Semantic Segmentation with Horvod, RayTune and Transformers

Potential Value and Creativity

Demonstration how to use RayTune for Gaudi for parallel hyper-parameter optimization
Demonstration of Horovod on Gaudi
Implementation of Vision Transforms based semantic segmentation on Gaudi
Demonstration of Gaudi cost benefits
Demonstration of usage of Habana model reference building blocks

Implement a semantic segmentation model in TensorFlow for DL1 which is powered by Gaudi (HPU) accelerators.
Use the vision transformer block as a backbone. Attention based transformers originated in the world of NLP, in the paper: Attention is All You Need. The use of tranformers for vision tasks was introduced in the paper An Image is Worth 16x16 Words: Transformes For Image Recognition at Scale.
Transformer models are large networks that can be difficult to train. To address this it is common to employ methods of transfer learning to accelerate convergence.
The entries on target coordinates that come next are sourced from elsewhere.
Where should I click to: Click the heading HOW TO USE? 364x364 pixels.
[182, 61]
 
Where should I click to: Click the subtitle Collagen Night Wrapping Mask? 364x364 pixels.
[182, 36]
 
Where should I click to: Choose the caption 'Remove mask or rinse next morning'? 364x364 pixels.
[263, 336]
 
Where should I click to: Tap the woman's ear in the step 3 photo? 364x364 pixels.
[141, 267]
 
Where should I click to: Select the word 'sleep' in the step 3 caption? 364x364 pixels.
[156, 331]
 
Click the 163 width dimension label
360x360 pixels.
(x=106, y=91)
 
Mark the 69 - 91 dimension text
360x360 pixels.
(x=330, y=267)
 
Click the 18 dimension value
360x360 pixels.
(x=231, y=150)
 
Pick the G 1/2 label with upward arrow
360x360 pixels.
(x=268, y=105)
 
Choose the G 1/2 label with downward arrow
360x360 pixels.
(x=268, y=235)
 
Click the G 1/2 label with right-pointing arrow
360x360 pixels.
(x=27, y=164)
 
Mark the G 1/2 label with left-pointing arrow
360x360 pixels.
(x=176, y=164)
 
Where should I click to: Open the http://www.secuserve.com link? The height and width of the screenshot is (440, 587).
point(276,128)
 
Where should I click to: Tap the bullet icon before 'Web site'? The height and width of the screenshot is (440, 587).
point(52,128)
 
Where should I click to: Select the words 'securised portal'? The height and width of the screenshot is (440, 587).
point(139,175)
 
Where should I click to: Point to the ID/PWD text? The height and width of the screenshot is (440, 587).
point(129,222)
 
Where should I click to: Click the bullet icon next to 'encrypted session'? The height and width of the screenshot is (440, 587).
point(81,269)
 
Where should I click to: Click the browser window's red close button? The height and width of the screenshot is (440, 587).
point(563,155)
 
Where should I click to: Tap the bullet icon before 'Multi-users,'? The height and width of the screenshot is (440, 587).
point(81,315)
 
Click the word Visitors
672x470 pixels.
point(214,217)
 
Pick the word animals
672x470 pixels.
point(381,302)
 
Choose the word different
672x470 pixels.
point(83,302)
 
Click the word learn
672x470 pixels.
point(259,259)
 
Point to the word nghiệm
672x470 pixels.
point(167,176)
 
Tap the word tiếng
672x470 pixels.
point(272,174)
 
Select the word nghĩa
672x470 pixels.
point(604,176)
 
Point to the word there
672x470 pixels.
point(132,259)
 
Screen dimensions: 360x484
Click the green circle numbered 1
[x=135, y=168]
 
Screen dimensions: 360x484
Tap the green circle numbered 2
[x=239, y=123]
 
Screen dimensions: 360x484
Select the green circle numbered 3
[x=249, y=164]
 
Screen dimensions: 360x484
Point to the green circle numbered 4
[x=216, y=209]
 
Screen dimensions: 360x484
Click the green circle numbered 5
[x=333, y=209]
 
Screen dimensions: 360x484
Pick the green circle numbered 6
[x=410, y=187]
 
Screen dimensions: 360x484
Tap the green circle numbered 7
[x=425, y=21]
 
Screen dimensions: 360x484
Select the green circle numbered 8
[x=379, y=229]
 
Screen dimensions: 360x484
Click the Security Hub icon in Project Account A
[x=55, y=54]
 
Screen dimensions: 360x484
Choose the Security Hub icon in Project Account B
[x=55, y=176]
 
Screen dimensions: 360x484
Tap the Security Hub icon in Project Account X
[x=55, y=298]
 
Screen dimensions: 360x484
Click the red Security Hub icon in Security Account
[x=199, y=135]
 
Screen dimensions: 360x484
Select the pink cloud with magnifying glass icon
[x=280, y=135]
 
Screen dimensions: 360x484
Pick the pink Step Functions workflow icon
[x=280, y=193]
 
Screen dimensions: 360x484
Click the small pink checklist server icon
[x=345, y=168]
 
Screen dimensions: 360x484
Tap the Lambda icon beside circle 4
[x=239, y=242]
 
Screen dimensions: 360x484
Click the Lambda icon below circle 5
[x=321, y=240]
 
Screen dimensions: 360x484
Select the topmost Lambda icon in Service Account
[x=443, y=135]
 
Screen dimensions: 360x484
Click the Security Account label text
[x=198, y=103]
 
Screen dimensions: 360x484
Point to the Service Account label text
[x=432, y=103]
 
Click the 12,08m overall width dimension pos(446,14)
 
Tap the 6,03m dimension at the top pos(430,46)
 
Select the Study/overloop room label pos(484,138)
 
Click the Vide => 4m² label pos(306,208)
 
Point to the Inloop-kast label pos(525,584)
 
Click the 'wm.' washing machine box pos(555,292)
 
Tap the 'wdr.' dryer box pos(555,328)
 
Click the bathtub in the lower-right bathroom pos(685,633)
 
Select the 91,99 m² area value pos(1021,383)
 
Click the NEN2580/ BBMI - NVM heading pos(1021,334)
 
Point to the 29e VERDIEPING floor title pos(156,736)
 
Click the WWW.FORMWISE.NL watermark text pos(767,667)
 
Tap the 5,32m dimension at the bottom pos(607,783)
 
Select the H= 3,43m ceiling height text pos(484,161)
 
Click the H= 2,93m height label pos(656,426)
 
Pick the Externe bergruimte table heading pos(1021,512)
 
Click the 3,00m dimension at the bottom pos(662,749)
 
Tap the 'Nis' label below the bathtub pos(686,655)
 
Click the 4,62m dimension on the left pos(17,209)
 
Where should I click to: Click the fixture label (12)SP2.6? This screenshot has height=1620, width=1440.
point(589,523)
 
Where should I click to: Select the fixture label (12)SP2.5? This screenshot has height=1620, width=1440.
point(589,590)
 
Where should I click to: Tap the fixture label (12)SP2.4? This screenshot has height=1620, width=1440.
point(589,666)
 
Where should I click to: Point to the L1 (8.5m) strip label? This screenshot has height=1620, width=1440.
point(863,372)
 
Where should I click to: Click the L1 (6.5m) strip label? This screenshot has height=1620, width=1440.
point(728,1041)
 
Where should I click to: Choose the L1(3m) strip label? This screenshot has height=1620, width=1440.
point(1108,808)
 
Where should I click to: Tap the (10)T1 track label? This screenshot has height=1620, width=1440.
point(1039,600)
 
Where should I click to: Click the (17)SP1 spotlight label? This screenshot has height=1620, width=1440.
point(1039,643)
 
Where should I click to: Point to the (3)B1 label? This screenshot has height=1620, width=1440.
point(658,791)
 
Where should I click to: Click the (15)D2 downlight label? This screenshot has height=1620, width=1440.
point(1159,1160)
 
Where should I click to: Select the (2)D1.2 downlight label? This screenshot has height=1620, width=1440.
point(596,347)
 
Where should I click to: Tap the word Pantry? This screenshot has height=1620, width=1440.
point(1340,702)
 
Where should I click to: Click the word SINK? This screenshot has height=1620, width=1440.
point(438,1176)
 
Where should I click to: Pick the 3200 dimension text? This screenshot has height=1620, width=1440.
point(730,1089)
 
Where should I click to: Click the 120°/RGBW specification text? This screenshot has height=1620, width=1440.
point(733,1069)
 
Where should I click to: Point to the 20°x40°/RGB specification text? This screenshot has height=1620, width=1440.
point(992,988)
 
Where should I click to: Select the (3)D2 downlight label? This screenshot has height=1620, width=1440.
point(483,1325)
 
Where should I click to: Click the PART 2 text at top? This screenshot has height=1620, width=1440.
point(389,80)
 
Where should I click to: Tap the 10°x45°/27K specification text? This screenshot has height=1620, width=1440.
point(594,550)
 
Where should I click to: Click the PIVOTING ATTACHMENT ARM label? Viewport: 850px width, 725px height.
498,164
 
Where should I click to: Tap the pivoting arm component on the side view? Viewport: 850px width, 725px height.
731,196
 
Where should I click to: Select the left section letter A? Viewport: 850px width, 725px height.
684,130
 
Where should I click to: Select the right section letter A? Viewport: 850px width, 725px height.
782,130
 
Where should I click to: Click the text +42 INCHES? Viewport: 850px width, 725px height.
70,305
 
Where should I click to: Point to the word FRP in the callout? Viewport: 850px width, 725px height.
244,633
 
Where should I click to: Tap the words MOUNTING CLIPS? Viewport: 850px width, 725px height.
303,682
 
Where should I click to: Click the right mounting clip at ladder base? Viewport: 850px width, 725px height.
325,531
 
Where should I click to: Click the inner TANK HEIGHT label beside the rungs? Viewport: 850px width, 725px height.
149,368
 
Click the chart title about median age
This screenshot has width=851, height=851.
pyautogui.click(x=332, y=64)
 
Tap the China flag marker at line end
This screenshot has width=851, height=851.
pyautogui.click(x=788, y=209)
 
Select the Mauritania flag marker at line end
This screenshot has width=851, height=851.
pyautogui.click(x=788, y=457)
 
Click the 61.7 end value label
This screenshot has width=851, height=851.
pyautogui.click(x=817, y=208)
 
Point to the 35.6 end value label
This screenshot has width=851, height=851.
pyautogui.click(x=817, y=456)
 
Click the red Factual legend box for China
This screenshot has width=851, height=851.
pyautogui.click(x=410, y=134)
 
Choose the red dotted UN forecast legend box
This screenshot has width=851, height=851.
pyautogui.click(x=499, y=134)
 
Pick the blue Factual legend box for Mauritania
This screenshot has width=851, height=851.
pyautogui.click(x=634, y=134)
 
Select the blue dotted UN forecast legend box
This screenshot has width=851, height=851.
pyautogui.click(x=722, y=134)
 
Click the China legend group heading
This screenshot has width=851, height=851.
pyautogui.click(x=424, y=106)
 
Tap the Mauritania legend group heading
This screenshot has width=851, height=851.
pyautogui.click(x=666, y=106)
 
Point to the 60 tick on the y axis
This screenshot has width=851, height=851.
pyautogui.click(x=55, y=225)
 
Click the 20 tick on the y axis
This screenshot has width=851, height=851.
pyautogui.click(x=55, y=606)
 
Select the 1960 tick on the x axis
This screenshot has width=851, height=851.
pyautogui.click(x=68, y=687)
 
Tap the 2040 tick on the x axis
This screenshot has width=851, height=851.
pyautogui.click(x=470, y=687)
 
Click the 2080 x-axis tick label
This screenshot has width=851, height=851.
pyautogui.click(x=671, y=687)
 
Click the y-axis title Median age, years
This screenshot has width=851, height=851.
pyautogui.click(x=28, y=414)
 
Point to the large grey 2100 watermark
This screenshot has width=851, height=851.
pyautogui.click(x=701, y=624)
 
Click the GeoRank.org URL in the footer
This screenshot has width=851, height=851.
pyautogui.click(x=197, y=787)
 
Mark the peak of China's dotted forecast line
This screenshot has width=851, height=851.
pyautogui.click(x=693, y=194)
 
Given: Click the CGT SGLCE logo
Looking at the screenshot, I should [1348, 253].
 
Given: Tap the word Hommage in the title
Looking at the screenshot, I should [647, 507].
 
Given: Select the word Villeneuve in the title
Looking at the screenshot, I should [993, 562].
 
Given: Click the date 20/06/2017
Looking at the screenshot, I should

For example, you can take weights that were trained for object classification and reuse them as pretrained weights in a semantic segmentation model. Here I use weights from a transfomer based imagenet classificaton model.
Demonstrate the steps for building/porting a model for Gaudi.
Demonstrate parallelized hyperparameter tuning on Gaudi processors using RayTune. RayTune is a popular framework for hyperparameter tuning. While it does not officially support HPU accelerators, it can be adapted to run on Gaudi as I demonstrate. By using parallel hyperparameter tuning one can discover the best combination of parameters for training.
Demonstrate distributed training on Gaudi processors using the Habana Horovod framework.
Compare price performance of training Segmentor model on dl1 (Habana Gaudi) instance compared to p4 (NVidia A100)